### Data
------------------------

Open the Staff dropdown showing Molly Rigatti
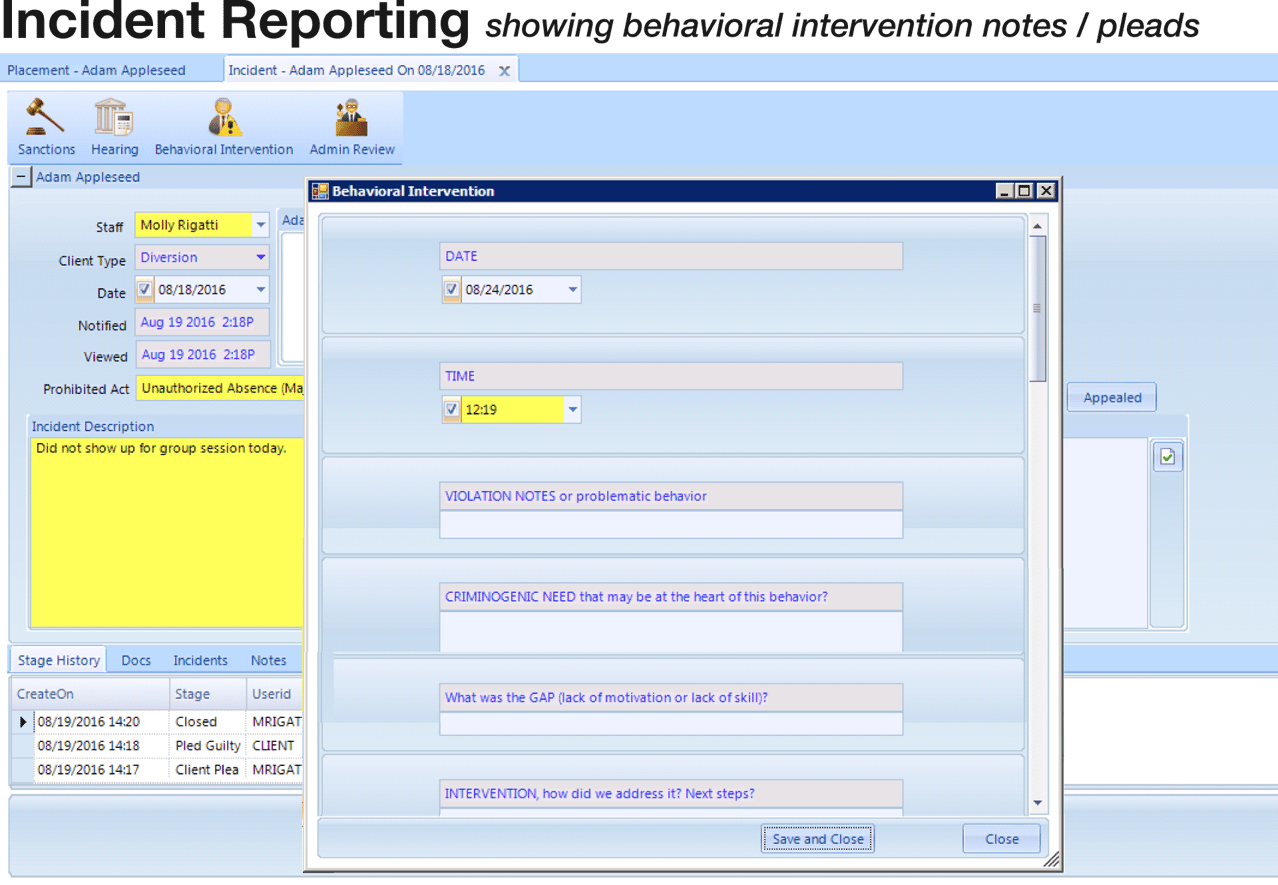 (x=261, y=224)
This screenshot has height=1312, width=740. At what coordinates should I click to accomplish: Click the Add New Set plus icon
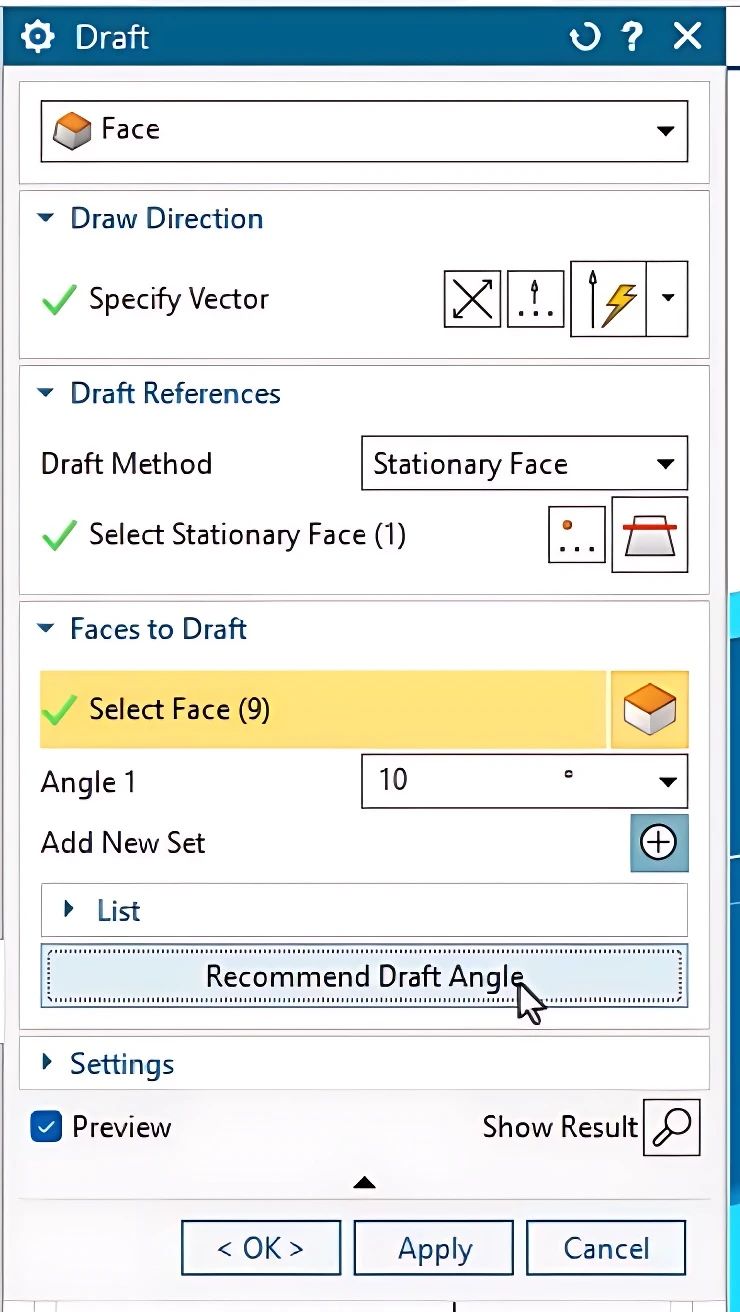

------------------------

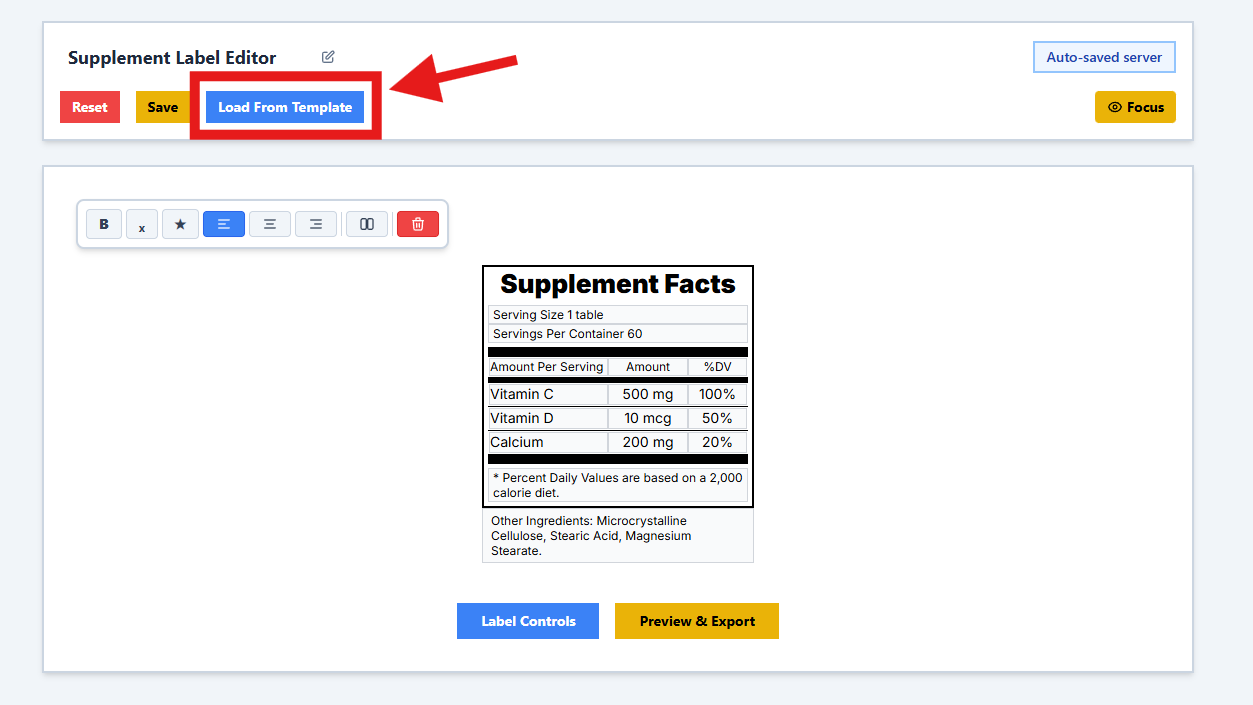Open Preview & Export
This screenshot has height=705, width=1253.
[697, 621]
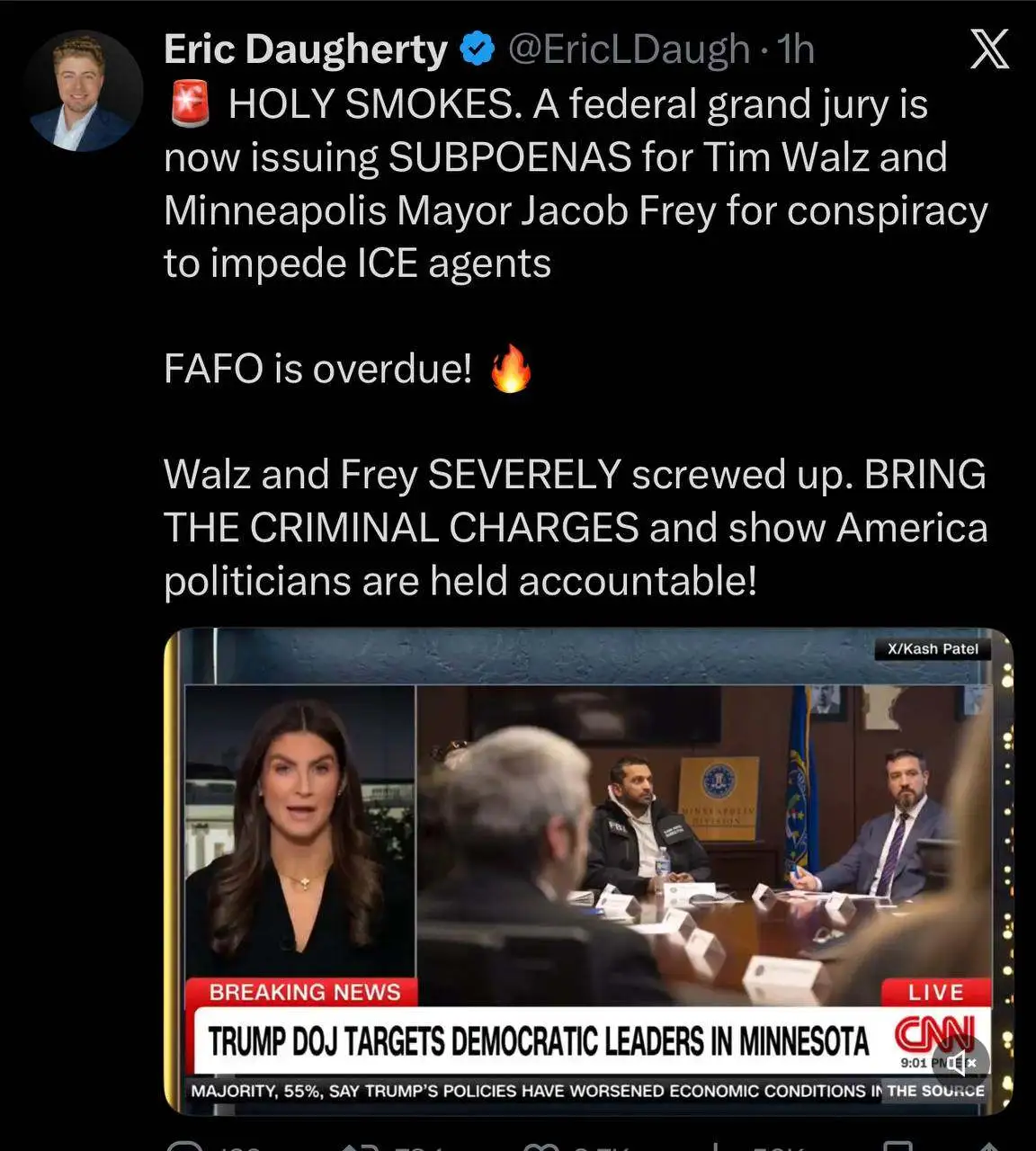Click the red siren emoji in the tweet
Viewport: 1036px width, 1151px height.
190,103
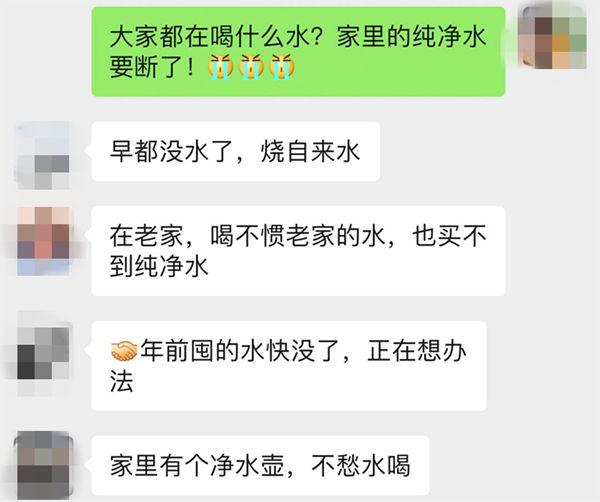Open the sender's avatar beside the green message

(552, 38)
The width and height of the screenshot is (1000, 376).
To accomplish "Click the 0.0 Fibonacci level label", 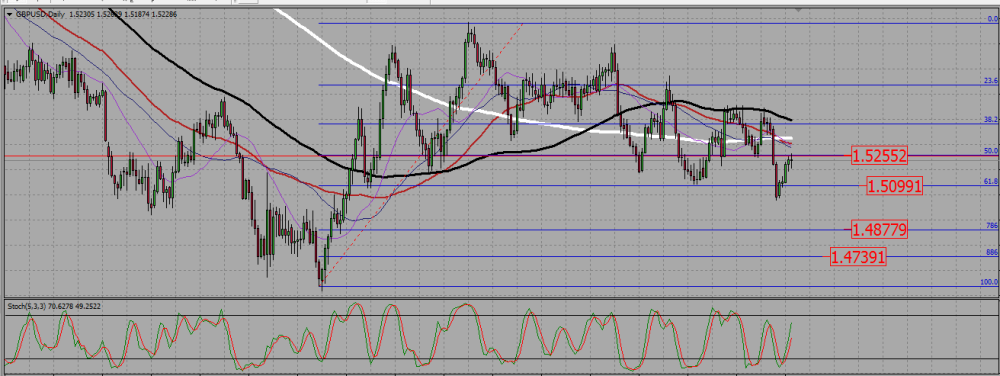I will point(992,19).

------------------------

### Requirement
Lay out the lines from the one with "Open the Staff dropdown showing Molly Rigatti" to the one with "This screenshot has height=1312, width=740.", inclusive, as a Markdown table with columns No. and Line, skipping blank lines and leaving out the pictures.

### Correct output
| No. | Line |
|---|---|
| 1 | Open the Staff dropdown showing Molly Rigatti |
| 2 |  (x=261, y=224) |
| 3 | This screenshot has height=1312, width=740. At what coordinates should I click to accomplish: Click the Add New Set plus icon |